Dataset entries
━━━━━━

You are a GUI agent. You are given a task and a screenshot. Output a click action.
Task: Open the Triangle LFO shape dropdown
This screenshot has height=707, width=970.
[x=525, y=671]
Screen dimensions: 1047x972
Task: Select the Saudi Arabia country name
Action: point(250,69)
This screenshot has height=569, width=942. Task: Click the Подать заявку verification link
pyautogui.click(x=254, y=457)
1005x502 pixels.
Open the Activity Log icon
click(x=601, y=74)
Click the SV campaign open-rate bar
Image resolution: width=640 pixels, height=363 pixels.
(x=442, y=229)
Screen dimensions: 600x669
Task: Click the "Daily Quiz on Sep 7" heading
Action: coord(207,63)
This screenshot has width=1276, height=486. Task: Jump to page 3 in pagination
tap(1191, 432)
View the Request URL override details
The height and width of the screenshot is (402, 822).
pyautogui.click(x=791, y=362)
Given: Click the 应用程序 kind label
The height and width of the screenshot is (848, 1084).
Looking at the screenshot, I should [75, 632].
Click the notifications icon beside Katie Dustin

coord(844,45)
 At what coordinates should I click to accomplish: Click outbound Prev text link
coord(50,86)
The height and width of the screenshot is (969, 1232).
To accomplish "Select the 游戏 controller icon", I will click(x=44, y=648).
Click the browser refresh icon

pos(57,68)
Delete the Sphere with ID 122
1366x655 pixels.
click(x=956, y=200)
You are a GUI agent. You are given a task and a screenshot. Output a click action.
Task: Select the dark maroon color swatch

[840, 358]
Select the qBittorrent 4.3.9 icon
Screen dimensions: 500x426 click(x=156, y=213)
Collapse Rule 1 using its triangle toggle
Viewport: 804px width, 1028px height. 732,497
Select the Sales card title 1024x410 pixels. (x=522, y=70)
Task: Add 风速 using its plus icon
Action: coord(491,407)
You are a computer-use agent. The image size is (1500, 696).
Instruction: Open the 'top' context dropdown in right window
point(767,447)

━━━━━━

What is being asked: Starting at the line with "Image resolution: width=640", copy every line down to the last one above, exactly as written and with nothing else.

Written solution:
Image resolution: width=640 pixels, height=363 pixels.
(x=442, y=229)
Screen dimensions: 600x669
Task: Click the "Daily Quiz on Sep 7" heading
Action: coord(207,63)
This screenshot has width=1276, height=486. Task: Jump to page 3 in pagination
tap(1191, 432)
View the Request URL override details
The height and width of the screenshot is (402, 822).
pyautogui.click(x=791, y=362)
Given: Click the 应用程序 kind label
The height and width of the screenshot is (848, 1084).
Looking at the screenshot, I should [75, 632].
Click the notifications icon beside Katie Dustin

coord(844,45)
 At what coordinates should I click to accomplish: Click outbound Prev text link
coord(50,86)
The height and width of the screenshot is (969, 1232).
To accomplish "Select the 游戏 controller icon", I will click(x=44, y=648).
Click the browser refresh icon

pos(57,68)
Delete the Sphere with ID 122
1366x655 pixels.
click(x=956, y=200)
You are a GUI agent. You are given a task and a screenshot. Output a click action.
Task: Select the dark maroon color swatch

[840, 358]
Select the qBittorrent 4.3.9 icon
Screen dimensions: 500x426 click(x=156, y=213)
Collapse Rule 1 using its triangle toggle
Viewport: 804px width, 1028px height. 732,497
Select the Sales card title 1024x410 pixels. (x=522, y=70)
Task: Add 风速 using its plus icon
Action: coord(491,407)
You are a computer-use agent. The image size is (1500, 696).
Instruction: Open the 'top' context dropdown in right window
point(767,447)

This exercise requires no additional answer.